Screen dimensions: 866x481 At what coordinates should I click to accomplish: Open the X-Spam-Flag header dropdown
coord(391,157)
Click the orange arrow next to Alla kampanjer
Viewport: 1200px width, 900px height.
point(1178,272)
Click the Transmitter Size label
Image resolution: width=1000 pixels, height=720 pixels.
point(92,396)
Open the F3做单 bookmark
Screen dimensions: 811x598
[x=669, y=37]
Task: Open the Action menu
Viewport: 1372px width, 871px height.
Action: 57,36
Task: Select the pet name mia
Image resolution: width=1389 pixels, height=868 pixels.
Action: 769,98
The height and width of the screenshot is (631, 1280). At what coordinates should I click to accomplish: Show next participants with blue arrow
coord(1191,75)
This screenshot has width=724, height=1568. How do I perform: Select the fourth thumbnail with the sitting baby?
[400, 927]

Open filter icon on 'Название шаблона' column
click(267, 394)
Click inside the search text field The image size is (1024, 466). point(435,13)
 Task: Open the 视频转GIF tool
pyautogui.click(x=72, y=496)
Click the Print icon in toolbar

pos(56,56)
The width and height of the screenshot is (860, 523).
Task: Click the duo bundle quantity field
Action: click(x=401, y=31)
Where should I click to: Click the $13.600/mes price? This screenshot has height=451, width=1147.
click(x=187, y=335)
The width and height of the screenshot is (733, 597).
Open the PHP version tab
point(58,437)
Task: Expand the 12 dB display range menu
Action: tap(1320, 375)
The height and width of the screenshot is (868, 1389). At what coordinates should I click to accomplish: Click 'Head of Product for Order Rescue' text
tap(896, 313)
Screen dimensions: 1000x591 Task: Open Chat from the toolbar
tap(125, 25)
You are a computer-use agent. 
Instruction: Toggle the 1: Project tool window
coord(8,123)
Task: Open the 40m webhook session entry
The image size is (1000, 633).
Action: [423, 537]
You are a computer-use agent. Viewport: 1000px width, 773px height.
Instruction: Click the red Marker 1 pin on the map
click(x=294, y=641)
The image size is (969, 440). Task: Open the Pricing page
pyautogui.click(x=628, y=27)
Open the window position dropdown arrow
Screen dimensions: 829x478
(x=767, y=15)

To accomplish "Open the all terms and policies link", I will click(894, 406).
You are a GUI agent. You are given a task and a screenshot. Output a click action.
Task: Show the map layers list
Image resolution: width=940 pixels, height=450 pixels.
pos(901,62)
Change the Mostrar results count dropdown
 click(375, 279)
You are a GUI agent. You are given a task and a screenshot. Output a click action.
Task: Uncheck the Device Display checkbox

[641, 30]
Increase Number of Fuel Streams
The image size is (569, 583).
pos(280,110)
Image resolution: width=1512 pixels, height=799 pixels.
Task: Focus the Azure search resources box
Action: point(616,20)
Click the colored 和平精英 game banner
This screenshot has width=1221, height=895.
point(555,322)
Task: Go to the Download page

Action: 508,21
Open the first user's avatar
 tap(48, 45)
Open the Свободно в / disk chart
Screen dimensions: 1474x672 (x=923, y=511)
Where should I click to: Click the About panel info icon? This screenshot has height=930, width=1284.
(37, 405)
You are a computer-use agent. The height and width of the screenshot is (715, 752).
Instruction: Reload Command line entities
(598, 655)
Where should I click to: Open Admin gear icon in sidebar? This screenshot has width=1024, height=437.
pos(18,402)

Task item: In full and without changes, repeat the listing.

Answer space:
Screen dimensions: 866x481 At what coordinates should I click to accomplish: Open the X-Spam-Flag header dropdown
coord(391,157)
Click the orange arrow next to Alla kampanjer
Viewport: 1200px width, 900px height.
point(1178,272)
Click the Transmitter Size label
Image resolution: width=1000 pixels, height=720 pixels.
point(92,396)
Open the F3做单 bookmark
Screen dimensions: 811x598
[x=669, y=37]
Task: Open the Action menu
Viewport: 1372px width, 871px height.
Action: 57,36
Task: Select the pet name mia
Image resolution: width=1389 pixels, height=868 pixels.
Action: 769,98
The height and width of the screenshot is (631, 1280). At what coordinates should I click to accomplish: Show next participants with blue arrow
coord(1191,75)
This screenshot has width=724, height=1568. How do I perform: Select the fourth thumbnail with the sitting baby?
[400, 927]

Open filter icon on 'Название шаблона' column
click(267, 394)
Click inside the search text field The image size is (1024, 466). point(435,13)
 Task: Open the 视频转GIF tool
pyautogui.click(x=72, y=496)
Click the Print icon in toolbar

pos(56,56)
The width and height of the screenshot is (860, 523).
Task: Click the duo bundle quantity field
Action: click(x=401, y=31)
Where should I click to: Click the $13.600/mes price? This screenshot has height=451, width=1147.
click(x=187, y=335)
The width and height of the screenshot is (733, 597).
Open the PHP version tab
point(58,437)
Task: Expand the 12 dB display range menu
Action: tap(1320, 375)
The height and width of the screenshot is (868, 1389). At what coordinates should I click to accomplish: Click 'Head of Product for Order Rescue' text
tap(896, 313)
Screen dimensions: 1000x591 Task: Open Chat from the toolbar
tap(125, 25)
You are a computer-use agent. 
Instruction: Toggle the 1: Project tool window
coord(8,123)
Task: Open the 40m webhook session entry
The image size is (1000, 633).
Action: [423, 537]
You are a computer-use agent. Viewport: 1000px width, 773px height.
Instruction: Click the red Marker 1 pin on the map
click(x=294, y=641)
The image size is (969, 440). Task: Open the Pricing page
pyautogui.click(x=628, y=27)
Open the window position dropdown arrow
Screen dimensions: 829x478
(x=767, y=15)

To accomplish "Open the all terms and policies link", I will click(894, 406).
You are a GUI agent. You are given a task and a screenshot. Output a click action.
Task: Show the map layers list
Image resolution: width=940 pixels, height=450 pixels.
pos(901,62)
Change the Mostrar results count dropdown
 click(375, 279)
You are a GUI agent. You are given a task and a screenshot. Output a click action.
Task: Uncheck the Device Display checkbox

[641, 30]
Increase Number of Fuel Streams
The image size is (569, 583).
pos(280,110)
Image resolution: width=1512 pixels, height=799 pixels.
Task: Focus the Azure search resources box
Action: point(616,20)
Click the colored 和平精英 game banner
This screenshot has width=1221, height=895.
point(555,322)
Task: Go to the Download page

Action: 508,21
Open the first user's avatar
 tap(48, 45)
Open the Свободно в / disk chart
Screen dimensions: 1474x672 (x=923, y=511)
Where should I click to: Click the About panel info icon? This screenshot has height=930, width=1284.
(37, 405)
You are a computer-use agent. The height and width of the screenshot is (715, 752).
Instruction: Reload Command line entities
(598, 655)
Where should I click to: Open Admin gear icon in sidebar? This screenshot has width=1024, height=437.
pos(18,402)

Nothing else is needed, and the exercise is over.